Lauréat ERC 2015 : Rachid Deriche

Date:
Mis à jour le 11/02/2021
Rachid Deriche, directeur de recherche de classe exceptionnelle à Inria Sophia Antipolis - Méditerranée, responsable de l'équipe-projet Athena, vient de recevoir la bourse européenne ERC (European Research Council ) dans la catégorie Advanced pour le projet CoBCoM au confluent des mathématiques, de l'informatique et de la neuro-imagerie.

S'attaquer à un domaine particulièrement excitant et plein de défis scientifiques, celui de l'exploration et de la compréhension  du dernier continent encore terra incognita : le cerveau humain.

Qu'est-ce que cette bourse signifie pour vous ? 

Cette prestigieuse bourse européenne est une superbe marque de reconnaissance du travail que j'ai pu effectuer à ce jour et une grande marque de confiance et de soutien pour mener à bien le projet proposé. 
C'est une bourse qui vient saluer mes efforts de recherche depuis près d'une trentaine d'années maintenant et ce, aussi bien dans les domaines de l'analyse  mathématique des images, de la vision par ordinateur que dans celui plus récent de la neuro-imagerie computationnelle.
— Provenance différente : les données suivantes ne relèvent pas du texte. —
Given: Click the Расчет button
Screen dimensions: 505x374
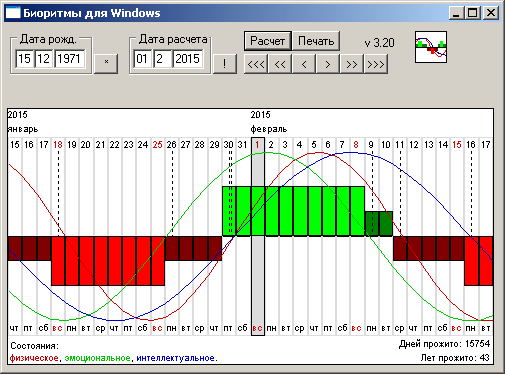Looking at the screenshot, I should coord(268,41).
Avoir obtenu cette bourse et mener le projet sous les couleurs de notre institut est tout à la fois un bonheur et un honneur pour moi. J'en profite donc pour saluer et remercier ici tous ceux et toutes celles avec qui j'ai eu le plaisir de travailler et en particulier, mes étudiants et étudiantes passés, les membres de mon équipe Athena, mes collègues chez Inria, mes amies et amis d'autres institutions aussi bien nationales qu'internationales et bien entendu toute ma famille à qui je dois plus que beaucoup pour son soutien et pour son encouragement constants.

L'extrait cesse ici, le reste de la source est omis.